A catalyst for purifying exhaust gas from an internal combustion engine, which is supported in a state of being. 2. A catalyst for purifying nitrogen oxides in a lean burn exhaust gas, wherein the active component is supported on a porous carrier selected from alumina and silica, wherein a rare earth metal and an alkali are used as the active components. It has an earth metal, titanium, and a precious metal, and carries an alkaline earth metal.

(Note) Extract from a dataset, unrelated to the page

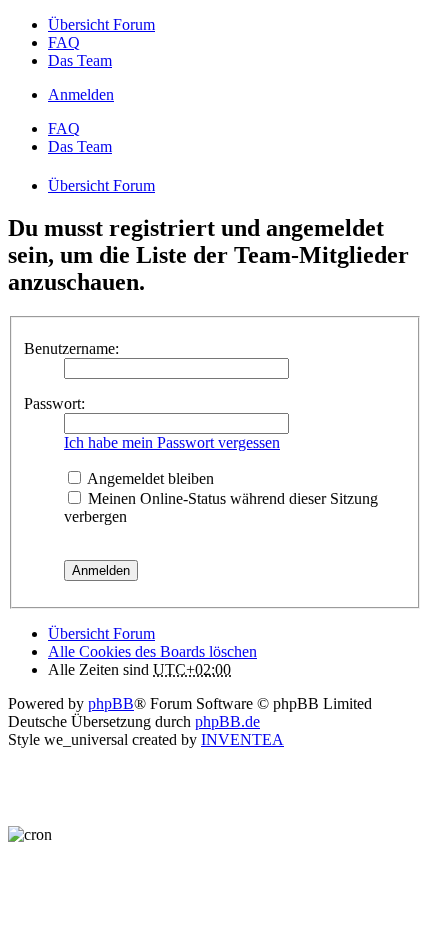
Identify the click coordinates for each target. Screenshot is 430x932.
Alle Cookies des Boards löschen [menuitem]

A catalyst for purifying exhaust gas from an internal combustion engine, characterized in that titanium is supported in an amorphous state . 3. The method according to claim 2, wherein the amount of alkaline earth metal supported is 3 to 40% by weight of the porous carrier, and the amount of titanium supported is 0.1 to 30% by weight of the porous carrier. A catalyst for purifying exhaust gas from an internal combustion engine, wherein the amount of metal supported is in the range of 5 to 40% by weight with respect to the porous carrier. 4. The noble metal according to claim 2, wherein the noble metal is platinum and rhodium, and the loading amount thereof is within the range of 0.2 to 4% by weight of platinum and 0.05 to 1% by weight of rhodium with respect to the porous carrier. A catalyst for purifying exhaust gas from an internal combustion engine, characterized in that 5. A method for purifying exhaust gas from an internal combustion engine, comprising purifying lean burn exhaust gas using the catalyst according to claim 1. 6. A method for purifying exhaust gas of an internal combustion engine by bringing it into contact with a purification catalyst, wherein the catalyst according to any one of claims 1 to 4 is arranged in an exhaust gas passage of the internal combustion engine, and lean burn exhaust gas is provided in the catalyst. And then
A method for purifying exhaust gas from an internal combustion engine, which comprises exposing the catalyst to a reducing atmosphere. 7. A method for purifying an exhaust gas of an internal combustion engine by bringing it into contact with a purification catalyst, wherein the catalyst according to any one of claims 1 to 4 is arranged in an exhaust gas passage of the internal combustion engine, and lean burn exhaust gas is provided in the catalyst. And a method for purifying exhaust gas of an internal combustion engine, characterized in that exhaust gas having a stoichiometric air-fuel ratio is alternately flowed.